Wie weit geht die Schweiz bei der Entkriminalisierung von Drogen?

Die Schweiz zeichnete sich international durch ihren innovativen Ansatz bei der Suchtbekämpfung aus. Ab Mitte der 1990er-Jahre, als Hunderte von Drogenabhängigen zentrale Plätze in den Städten Zürich und Bern in Beschlag nahmen, verfolgte die Schweiz eine neue Drogenpolitik. Der Platzspitz hinter dem Zürcher Bahnhof war damals die grösste offene Drogenszene Europas und schaffte es als "Drogenhölle" in die Weltmedien.
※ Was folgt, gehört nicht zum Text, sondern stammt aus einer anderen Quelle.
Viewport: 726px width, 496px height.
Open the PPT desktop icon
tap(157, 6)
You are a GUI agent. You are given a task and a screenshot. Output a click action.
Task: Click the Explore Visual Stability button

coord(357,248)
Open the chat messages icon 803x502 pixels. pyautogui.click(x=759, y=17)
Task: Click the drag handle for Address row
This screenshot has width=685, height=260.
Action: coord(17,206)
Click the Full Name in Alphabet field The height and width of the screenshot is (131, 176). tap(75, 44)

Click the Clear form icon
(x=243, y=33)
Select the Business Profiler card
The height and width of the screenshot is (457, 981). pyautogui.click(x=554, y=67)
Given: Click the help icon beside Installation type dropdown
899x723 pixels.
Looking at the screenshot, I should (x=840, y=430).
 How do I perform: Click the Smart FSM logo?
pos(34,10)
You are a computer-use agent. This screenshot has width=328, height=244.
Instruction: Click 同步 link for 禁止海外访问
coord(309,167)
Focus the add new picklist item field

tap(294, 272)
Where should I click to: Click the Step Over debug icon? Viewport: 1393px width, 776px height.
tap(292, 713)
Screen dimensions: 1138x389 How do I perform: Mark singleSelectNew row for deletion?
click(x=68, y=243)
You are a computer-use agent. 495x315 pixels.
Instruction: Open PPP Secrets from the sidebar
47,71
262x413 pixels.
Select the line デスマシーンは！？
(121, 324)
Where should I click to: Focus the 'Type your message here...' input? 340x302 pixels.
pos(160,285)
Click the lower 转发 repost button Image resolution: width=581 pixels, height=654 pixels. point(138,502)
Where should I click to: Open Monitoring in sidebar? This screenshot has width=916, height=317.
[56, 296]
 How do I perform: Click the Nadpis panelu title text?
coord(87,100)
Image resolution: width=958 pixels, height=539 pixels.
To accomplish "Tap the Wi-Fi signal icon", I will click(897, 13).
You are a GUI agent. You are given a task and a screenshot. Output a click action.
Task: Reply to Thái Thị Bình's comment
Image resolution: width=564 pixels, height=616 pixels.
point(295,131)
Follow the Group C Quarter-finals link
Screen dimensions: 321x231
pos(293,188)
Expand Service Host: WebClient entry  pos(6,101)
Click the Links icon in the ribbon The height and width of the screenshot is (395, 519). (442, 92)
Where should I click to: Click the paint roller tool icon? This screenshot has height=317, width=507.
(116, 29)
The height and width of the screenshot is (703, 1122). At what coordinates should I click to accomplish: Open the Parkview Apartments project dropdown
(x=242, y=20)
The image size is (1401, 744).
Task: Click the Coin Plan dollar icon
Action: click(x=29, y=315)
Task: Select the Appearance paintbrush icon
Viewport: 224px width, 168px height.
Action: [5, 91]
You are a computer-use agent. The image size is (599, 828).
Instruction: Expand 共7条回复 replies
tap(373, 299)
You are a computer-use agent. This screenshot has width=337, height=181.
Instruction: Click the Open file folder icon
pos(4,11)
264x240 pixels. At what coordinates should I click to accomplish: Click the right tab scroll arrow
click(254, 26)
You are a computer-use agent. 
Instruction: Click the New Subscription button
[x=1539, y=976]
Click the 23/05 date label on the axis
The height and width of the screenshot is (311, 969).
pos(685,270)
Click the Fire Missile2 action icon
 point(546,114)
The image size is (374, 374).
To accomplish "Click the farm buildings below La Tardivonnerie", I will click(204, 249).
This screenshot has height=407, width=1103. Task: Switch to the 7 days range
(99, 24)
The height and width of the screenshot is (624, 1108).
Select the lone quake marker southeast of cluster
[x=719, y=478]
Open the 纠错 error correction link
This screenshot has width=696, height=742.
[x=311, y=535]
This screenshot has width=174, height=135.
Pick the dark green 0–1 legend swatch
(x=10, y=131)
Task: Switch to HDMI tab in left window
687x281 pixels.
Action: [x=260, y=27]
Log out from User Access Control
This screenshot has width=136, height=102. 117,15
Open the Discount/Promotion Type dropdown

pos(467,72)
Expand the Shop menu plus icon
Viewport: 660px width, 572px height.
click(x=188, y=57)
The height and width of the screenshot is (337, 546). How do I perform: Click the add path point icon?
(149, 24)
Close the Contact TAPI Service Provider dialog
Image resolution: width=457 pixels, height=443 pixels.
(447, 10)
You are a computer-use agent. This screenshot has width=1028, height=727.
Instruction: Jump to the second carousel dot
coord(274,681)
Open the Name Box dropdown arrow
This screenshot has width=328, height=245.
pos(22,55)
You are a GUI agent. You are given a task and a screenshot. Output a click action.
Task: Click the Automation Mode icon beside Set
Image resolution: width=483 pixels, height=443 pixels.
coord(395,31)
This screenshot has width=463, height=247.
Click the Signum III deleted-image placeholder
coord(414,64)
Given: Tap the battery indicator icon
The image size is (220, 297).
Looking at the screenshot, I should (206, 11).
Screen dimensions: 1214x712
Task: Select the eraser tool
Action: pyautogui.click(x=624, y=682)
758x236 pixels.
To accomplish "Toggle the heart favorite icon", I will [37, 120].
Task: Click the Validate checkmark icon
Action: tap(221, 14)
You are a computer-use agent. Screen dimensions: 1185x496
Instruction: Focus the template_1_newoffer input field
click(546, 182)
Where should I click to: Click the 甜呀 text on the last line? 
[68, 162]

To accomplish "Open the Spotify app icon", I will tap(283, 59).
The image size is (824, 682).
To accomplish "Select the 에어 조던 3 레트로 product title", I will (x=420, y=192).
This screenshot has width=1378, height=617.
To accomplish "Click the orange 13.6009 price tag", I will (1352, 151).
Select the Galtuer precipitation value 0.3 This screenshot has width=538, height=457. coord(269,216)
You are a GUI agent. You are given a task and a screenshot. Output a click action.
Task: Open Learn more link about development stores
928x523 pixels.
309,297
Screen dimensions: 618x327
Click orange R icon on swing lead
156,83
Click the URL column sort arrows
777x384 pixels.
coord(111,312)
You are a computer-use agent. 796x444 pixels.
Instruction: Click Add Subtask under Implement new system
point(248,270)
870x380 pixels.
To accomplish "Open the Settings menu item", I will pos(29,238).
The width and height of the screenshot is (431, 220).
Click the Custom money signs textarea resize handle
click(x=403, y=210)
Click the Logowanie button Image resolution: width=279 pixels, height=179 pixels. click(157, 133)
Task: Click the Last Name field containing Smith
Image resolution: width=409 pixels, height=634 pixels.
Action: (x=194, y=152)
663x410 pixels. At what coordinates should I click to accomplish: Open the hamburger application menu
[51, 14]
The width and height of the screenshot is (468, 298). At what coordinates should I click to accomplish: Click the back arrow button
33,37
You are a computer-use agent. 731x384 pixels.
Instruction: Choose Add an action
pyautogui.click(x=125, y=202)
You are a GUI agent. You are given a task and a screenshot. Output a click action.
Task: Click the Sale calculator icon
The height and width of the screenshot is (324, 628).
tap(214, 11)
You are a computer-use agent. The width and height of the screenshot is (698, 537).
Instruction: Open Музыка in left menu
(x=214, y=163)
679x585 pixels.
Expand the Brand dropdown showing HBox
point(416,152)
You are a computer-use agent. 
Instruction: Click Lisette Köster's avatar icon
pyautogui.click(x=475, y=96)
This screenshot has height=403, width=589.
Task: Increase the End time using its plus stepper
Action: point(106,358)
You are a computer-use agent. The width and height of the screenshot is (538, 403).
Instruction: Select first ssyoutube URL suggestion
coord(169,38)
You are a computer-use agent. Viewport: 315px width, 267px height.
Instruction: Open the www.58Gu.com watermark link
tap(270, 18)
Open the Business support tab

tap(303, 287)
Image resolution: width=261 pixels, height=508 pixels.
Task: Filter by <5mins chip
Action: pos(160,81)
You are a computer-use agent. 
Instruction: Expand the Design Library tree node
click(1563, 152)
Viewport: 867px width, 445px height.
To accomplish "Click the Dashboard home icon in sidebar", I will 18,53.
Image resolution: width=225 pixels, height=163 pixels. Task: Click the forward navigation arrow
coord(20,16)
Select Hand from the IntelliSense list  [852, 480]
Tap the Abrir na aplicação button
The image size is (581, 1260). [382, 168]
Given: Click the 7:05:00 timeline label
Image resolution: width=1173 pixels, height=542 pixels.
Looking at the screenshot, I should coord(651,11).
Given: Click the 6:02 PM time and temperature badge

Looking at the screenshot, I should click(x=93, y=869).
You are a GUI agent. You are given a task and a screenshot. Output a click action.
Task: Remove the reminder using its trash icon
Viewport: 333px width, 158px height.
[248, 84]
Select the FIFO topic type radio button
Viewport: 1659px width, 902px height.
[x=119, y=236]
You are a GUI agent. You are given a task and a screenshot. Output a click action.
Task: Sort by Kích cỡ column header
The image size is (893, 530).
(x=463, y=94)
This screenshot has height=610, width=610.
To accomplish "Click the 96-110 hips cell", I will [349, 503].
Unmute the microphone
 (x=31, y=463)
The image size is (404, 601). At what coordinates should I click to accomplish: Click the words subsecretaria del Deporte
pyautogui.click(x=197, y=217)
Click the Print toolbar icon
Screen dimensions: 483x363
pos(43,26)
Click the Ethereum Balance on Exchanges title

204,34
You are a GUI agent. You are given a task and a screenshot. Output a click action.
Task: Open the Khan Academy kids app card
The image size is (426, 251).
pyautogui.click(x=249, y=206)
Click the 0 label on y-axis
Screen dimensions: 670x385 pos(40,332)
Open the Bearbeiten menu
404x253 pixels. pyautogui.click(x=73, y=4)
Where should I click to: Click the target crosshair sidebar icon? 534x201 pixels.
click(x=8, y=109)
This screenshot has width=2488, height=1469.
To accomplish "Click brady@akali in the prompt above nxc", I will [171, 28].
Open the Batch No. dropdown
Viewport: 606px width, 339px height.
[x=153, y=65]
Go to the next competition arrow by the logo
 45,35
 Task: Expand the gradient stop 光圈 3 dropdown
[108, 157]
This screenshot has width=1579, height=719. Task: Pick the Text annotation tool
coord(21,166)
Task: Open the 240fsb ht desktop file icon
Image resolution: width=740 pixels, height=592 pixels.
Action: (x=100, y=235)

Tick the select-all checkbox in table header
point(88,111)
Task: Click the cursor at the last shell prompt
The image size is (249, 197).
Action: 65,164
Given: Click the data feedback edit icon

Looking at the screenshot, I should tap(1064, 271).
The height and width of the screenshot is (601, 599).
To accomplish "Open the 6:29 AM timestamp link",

Dieser Inhalt wurde am 12. März 2020 - 16:39 publiziert
Paula Troxler (Illustration)

"Der Mensch, nicht die Droge, muss im Mittelpunkt der aktuellen Überlegungen stehen", sagte der Schweizer Gesundheitsminister Alain Berset an der UNO-Sonderkonferenz über Drogen im Jahr 2016. Seit 25 Jahren verfolgt die Schweiz die so genannte Vier-Säulen-Politik: Es sind dies Prävention, Therapie, Schadensminderung und Strafverfolgung. Dieses Modell hat sich mittlerweile bei Suchtfachleuten durchgesetzt und seine Wirksamkeit ist in Studien nachgewiesen.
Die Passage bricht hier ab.